BES: eventual prejuízo na venda do Novo Banco suportado pela banca

Na intervenção inicial hoje no parlamento, onde foi chamada para explicar a solução encontrada para o BES, Maria Luís Albuquerque disse que o empréstimo do Estado «neste momento se limitou a 3.900 milhões de euros», uma vez que «os bancos se responsabilizaram por um montante superior» àquele que estava previsto.

Estado recebe juro de 2,95% do empréstimo ao Novo Banco

Na noite de domingo, o Banco de Portugal tomou controlo do BES e anunciou a separação da instituição num banco mau ('bad bank'), que concentra os ativos e passivos tóxicos, e num 'banco bom', o chamado Novo Banco, que reúne os ativos e passivos não problemáticos, como será o caso dos depósitos, e que receberá uma capitalização de 4,9 mil milhões de euros do Fundo de Resolução bancário.
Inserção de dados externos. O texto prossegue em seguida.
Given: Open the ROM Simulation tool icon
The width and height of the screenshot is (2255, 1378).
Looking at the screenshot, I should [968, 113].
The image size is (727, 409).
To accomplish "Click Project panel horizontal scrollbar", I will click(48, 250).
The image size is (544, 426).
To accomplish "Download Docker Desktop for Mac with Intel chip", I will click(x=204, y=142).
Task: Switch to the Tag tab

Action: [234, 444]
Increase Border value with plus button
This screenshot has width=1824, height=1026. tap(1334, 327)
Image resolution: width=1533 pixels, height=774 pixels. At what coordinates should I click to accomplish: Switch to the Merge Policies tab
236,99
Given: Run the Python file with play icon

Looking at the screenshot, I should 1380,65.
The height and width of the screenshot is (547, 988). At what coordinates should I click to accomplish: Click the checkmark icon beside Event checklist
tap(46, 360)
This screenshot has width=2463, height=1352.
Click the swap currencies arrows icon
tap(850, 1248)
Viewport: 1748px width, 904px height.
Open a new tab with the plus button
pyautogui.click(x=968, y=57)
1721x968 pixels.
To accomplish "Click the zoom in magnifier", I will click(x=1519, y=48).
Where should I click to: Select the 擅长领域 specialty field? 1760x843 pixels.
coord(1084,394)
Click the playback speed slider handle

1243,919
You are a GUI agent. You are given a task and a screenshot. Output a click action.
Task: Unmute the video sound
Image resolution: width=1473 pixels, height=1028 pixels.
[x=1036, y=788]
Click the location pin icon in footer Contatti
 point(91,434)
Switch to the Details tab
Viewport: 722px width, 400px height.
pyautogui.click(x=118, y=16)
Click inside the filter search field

O Fundo de Resolução bancário, que vai capitalizar o Novo Banco, foi criado em 2012 para intervir financeiramente em bancos em dificuldades, aplicando as medidas determinadas pelo Banco de Portugal.

No entanto, como este fundo é recente, ainda não está suficientemente dotado, pelo que, dos 4,9 mil milhões de euros com que o fundo vai capitalizar o Novo Banco, a parcela mais significativa virá do dinheiro da troika para o setor financeiro, através de um empréstimo com um juro que começa em 2,95%.

Inicialmente, estava previsto que do dinheiro da troika fossem colocados 4,4 mil milhões de euros no Fundo de Resolução, que se juntariam aos 367 milhões de euros que o fundo já tem, a que seria acrescentada uma contribuição extraordinária dos bancos do sistema de 133 milhões de euros.

No entanto, os bancos propuseram na terça-feira financiar este fundo com 635 milhões de euros, que se juntam aos 367 milhões de euros de que o fundo já dispõe, totalizando a contribuição da banca os 1.000 milhões de euros.

As declarações de hoje da ministra das Finanças dão a indicação de que a solução da banca foi aceite.